In January 2021, the OpenAI company founded by Elon Musk and financially supported by Microsoft unveiled its most ambitious project to date, the DALL-E machine learning system.
This ingenious multimodal artificial intelligence has been able to generate (albeit rather cartoon) images based on user-described attributes. Think of “a cat made of sushi” or “an x-ray of a Capybara sitting in a forest.” Recently, the company unveiled the next iteration of DALL-E, which has a higher resolution and lower latency than the original.
The first DALL-E could generate images, as well as combine several images into one collage, providing different perspective angles. It can even deduce elements of an image – such as shadow effects – from the description.
“Unlike a 3D rendering engine, whose inputs must be specified unambiguously and in full detail, DALL · E is often able to” fill in the blanks “when the caption implies that the image must contain some detail that is not explicitly mentioned, ”said the OpenAI team in 2021.
OpenAI DALL-E cannot be used by everyone
DALL-E was never intended to be a commercial product and was therefore somewhat limited in its capabilities, given the OpenAI team’s focus on it as a research tool. It has also been intentionally restricted that the system should not be used to generate misinformation.
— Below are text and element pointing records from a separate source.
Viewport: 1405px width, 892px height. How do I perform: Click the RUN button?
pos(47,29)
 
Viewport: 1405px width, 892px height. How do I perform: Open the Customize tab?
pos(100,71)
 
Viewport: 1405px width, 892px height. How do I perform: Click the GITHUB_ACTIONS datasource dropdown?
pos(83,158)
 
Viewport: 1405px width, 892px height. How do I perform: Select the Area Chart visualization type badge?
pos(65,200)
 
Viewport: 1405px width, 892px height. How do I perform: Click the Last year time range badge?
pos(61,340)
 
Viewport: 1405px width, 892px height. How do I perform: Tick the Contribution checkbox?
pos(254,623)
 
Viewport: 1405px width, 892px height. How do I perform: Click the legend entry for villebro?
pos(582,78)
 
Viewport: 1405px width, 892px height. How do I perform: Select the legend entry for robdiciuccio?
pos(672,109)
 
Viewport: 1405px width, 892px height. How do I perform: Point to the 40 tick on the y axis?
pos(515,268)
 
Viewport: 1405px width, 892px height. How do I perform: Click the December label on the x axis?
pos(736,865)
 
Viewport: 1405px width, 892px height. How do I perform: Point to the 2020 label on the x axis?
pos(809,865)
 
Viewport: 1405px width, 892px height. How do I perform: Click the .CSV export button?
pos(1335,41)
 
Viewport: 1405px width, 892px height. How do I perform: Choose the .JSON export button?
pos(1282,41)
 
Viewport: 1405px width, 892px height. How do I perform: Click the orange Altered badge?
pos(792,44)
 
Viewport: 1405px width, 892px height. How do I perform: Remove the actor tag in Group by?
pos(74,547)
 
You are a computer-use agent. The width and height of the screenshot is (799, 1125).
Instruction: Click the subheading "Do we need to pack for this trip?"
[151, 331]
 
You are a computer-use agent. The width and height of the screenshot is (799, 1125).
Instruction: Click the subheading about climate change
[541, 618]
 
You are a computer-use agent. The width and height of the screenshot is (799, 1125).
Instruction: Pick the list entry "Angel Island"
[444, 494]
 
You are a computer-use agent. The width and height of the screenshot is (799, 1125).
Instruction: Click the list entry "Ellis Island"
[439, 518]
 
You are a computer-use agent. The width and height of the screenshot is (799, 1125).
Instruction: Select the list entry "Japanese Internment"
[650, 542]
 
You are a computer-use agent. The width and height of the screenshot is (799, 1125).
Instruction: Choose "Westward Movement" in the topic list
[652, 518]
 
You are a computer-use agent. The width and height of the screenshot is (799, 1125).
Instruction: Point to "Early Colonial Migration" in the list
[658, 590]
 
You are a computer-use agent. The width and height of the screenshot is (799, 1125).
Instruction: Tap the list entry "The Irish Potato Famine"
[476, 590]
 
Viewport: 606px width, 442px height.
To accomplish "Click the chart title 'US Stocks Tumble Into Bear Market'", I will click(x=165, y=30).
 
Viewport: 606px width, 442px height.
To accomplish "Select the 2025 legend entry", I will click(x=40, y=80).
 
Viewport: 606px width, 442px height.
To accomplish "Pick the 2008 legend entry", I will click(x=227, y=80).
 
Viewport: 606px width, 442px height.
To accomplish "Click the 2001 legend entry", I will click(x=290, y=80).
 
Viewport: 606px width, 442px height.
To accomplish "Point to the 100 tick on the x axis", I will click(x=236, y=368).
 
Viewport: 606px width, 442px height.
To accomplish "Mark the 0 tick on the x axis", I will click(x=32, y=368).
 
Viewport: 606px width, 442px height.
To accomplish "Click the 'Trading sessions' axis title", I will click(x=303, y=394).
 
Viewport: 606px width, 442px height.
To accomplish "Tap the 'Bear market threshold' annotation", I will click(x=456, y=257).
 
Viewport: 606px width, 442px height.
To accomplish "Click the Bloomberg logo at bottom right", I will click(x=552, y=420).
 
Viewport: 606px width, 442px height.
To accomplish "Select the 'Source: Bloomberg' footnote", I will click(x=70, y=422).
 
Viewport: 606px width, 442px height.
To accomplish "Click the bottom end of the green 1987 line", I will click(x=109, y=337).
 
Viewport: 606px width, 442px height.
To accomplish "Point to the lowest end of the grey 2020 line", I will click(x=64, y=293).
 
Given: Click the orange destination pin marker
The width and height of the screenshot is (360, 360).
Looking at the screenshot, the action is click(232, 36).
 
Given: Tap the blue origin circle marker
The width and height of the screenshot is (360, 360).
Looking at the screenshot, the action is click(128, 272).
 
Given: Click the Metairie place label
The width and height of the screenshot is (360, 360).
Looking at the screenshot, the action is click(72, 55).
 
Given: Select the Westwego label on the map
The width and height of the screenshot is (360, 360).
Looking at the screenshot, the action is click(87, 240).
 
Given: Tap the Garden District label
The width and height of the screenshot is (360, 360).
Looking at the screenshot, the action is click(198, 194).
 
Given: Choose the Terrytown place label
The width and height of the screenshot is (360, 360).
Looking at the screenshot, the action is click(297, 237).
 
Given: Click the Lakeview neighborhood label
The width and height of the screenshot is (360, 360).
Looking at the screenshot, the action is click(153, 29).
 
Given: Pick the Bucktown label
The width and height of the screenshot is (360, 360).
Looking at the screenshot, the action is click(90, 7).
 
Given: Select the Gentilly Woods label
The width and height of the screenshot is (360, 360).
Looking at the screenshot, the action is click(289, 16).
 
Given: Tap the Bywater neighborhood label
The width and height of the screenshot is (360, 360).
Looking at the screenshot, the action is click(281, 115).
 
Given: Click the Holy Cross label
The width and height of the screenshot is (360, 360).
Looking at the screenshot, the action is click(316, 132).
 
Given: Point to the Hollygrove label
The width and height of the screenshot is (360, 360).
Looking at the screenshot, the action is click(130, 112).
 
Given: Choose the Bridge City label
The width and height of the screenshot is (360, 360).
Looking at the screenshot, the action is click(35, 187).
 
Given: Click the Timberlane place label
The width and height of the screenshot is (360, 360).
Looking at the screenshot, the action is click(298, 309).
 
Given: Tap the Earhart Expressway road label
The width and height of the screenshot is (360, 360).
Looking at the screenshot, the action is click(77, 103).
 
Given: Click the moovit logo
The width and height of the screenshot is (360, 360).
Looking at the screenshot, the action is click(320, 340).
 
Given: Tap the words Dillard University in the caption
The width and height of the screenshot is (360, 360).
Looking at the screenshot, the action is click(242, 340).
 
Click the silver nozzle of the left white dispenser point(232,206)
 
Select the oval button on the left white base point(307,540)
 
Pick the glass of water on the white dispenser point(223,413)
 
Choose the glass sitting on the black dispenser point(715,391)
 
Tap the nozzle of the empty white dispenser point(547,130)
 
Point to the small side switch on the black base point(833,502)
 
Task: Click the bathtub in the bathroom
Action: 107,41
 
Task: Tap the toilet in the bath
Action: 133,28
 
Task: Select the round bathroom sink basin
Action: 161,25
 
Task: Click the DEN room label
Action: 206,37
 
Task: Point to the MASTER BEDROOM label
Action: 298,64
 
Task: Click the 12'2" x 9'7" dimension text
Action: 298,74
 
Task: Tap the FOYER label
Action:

DALL-E 2, which uses OpenAI’s CLIP image recognition system, builds on those imaging capabilities. Users can now select and edit certain areas of existing images, add or remove items, combine two images into a single collage, and generate variations of an existing image. The OpenAI CLIP is designed to look at a particular image and summarize its content in a way that people can understand. The company reversed this process, building an image from its summary in the process with the new system.
“DALL-E 1 just took our GPT-3 approach to language and applied it to produce an image: we compressed images into a series of words and just learned to predict what’s to come,” the researcher told Verge. OpenAI, Prafulla Dhariwal.
Unlike the first one, which can be played by anyone on the OpenAI site, this new version is currently only available for testing by verified partners, who themselves are limited in what they can upload or generate with the program.